Disbarred attorney faces drug charges
By Matt Hanley email@example.com August 31, 2012 4:58PM
Frank Weinert of Geneva, former attorney facing drug and assault charges.
Updated: October 3, 2012 6:16AM
A former attorney who had an office in Aurora will now need a lawyer of his own.
Frank X. Weinert III, 38, of the 1000 block of Meadows Road, Geneva, was charged with felony possession of a controlled substance and aggravated battery of a police officer after he was stopped by state police.
Weinert was also charged with no insurance, no seat belt, failure to reduce speed and improper lane use on the same date, police said.
Police would not say where the traffic stop took place.
Weinert is scheduled to be in Kane County Court on Wednesday.
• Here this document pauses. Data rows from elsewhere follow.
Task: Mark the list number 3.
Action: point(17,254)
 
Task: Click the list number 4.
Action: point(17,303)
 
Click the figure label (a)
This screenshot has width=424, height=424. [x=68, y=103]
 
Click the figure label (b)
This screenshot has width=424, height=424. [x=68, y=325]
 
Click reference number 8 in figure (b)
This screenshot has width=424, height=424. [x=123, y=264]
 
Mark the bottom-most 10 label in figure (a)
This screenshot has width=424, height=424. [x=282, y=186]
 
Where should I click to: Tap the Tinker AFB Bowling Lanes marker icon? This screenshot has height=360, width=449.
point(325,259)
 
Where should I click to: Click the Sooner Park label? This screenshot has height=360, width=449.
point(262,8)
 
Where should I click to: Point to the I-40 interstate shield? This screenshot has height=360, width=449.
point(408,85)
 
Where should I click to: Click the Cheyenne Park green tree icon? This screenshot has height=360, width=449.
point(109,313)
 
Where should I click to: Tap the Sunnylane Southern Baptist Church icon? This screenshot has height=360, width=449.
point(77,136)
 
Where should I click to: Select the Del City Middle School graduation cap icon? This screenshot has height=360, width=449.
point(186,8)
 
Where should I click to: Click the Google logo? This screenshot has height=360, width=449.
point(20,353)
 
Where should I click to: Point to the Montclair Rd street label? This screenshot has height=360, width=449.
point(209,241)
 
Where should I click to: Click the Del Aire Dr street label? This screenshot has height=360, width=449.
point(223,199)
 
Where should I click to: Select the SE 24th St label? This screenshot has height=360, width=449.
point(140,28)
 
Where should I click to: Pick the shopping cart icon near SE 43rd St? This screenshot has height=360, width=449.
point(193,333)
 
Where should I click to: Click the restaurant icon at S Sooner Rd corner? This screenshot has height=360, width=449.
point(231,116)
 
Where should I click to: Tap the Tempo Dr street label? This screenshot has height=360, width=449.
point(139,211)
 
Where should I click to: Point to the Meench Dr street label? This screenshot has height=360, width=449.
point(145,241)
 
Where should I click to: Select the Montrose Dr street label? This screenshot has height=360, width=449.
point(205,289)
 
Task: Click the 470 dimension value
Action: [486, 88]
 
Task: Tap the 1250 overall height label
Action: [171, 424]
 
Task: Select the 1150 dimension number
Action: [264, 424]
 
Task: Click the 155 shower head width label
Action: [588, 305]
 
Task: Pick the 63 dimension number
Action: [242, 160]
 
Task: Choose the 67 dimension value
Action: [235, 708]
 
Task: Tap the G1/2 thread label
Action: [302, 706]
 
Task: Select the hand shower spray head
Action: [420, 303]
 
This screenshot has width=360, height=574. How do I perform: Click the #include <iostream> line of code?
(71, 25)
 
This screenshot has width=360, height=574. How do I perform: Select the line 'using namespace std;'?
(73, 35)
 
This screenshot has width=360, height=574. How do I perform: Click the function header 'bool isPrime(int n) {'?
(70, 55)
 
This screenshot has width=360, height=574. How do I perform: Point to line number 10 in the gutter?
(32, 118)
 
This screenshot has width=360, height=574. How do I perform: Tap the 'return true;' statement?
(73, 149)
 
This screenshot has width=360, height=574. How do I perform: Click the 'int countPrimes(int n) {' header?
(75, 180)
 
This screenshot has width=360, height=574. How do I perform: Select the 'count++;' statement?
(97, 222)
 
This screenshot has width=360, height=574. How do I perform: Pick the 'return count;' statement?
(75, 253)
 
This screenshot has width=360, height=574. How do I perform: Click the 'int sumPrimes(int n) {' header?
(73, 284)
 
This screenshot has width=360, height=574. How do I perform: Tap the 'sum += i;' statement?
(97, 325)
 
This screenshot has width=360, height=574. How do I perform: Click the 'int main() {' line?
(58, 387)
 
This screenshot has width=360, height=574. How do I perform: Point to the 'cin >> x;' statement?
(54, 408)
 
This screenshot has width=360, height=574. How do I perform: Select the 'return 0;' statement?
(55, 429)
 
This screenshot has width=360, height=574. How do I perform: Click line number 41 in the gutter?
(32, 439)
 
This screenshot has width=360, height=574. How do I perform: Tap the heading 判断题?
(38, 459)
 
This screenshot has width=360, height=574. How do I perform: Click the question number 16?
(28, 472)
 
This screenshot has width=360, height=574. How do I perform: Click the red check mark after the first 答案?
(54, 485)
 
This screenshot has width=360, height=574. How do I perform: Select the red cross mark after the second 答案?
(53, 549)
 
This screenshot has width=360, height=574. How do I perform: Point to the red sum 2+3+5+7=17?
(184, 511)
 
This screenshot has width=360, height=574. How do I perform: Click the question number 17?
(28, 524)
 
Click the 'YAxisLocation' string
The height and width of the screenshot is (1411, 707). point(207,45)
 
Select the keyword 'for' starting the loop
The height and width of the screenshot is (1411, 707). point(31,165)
In 2008, Weinert was disbarred after continually missing court dates and repeatedly failing to meet with clients, including an Aurora man facing murder charges in Kendall County.
The Illinois Attorney Registration and Disciplinary Commission complaint against Weinert cited a 2004 Kendall County murder case.
In that case, Marcelino Alfaro of Aurora, then 19, was charged with driving 16-year-old Jorge Badillo out to a Kendall County cornfield, where two other men shot Badillo in a disagreement over drugs.
The two shooters still have not been charged.
Weinert and Kankakee attorney Brian Hiatt represented Alfaro.
At one point, Alfaro had worked out an agreement to plead guilty to obstruction of justice in exchange for testifying against the shooters.
However, Hiatt and Alfaro failed to show up for meetings with prosecutors, even when Alfaro was brought in from the jail to take a lie detector test.
After Alfaro was found guilty, neither Weinert nor Hiatt spoke to Alfaro before sentencing.
The IARDC complaint alleged that Weinert lied under oath about contacting Alfaro.
Weinert was disbarred in 2008, and Kendall County Judge William Weir fined Hiatt $500 for continual violations of court orders.
Although Weinert missed court appearances, Alfaro’s family said Weinert would call repeatedly about payments. Weinert told The Beacon-News he accepted cash payments but said he was “fairly certain” he recorded all the transactions.
Alfaro was sentenced to 25 years in prison and is scheduled to be paroled in 2029.
Weinert also was accused of unethical practices in eight other instances not relating to the Alfaro case.
State police would not release further information about Weinert’s traffic stop.